SHORT EXERCISE 1
Render this sentence from the 44Cup passage in Spanish: "The 44Cup visited three new venues in 2024."
SHORT EXERCISE 2
Reproduce the 44Cup passage between "While temperatures plummet" and "help cool down.", inclusive.
SHORT EXERCISE 3
According to the 44Cup passage, who called tactics for Artemis Racing when it won in Baiona?

TEXT SHOWN
▬▬▬▬▬▬▬▬▬▬

While temperatures plummet in northern Europe and the US, the Caribbean is the best antidote and, if the searing heat gets too much, there is always the apparent wind aboard an RC44 or a rum punch to help cool down.
The 2024 season started off with Vladimir Prosikhin’s Team Nika, led by tactician Nic Asher, making a statement of intention, winning the 44Cup Calero Marinas in Lanzarote’s Puerto Calero in early March. It was also great to see old friends of the class, the Calero family, back competing, with younger son Daniel leading a largely Spanish crew including tactician Alfredo Gonzalez, Lanzarote’s own Snipe World Champion. Calero Sailing Team not only competed in their event but the next too and it is hoped they will return to the 44Cup more permanently.
The 44Cup visited three new venues in 2024. The first of these was Baiona, in Spain’s Galicia region, just 15km north of the Portugese border. While familiar to 52 Super Series sailors, it was the first time the 44Cup had visited, hosted by the prestigious Monte Real Club de Yates de Baiona (MRCYB). Here Torbjörn Törnqvist’s Artemis Racing won, now with Hamish Pepper calling tactics (the first time since 2016 that the Swedish team had won a 44Cup event).

▬▬▬▬▬▬▬▬▬▬

EXTRACTED MATERIAL
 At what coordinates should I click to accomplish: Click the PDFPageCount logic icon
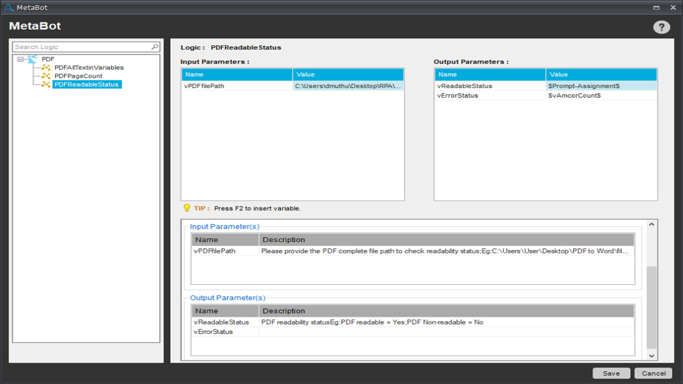(46, 76)
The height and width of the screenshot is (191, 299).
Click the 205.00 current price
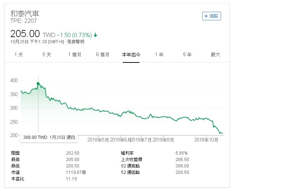[25, 34]
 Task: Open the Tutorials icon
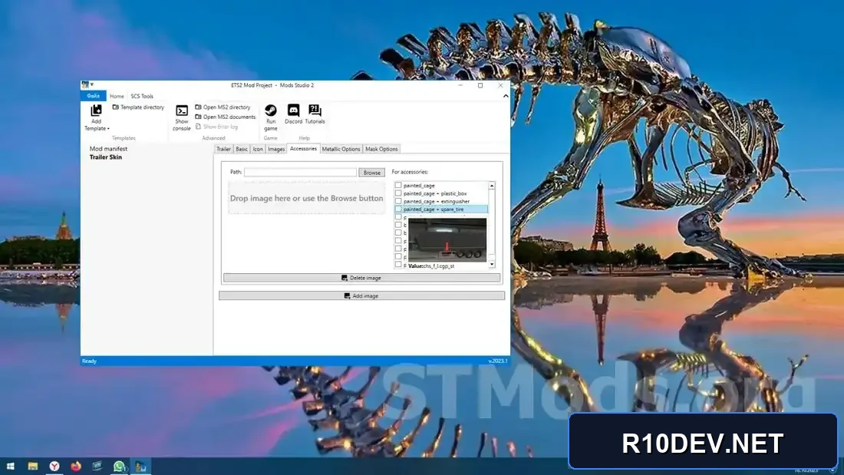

▬▬▬▬▬▬▬▬▬▬

FULL SOLUTION 1
La 44Cup visitó tres nuevas sedes en 2024.

FULL SOLUTION 2
While temperatures plummet in northern Europe and the US, the Caribbean is the best antidote and, if the searing heat gets too much, there is always the apparent wind aboard an RC44 or a rum punch to help cool down.

FULL SOLUTION 3
Hamish Pepper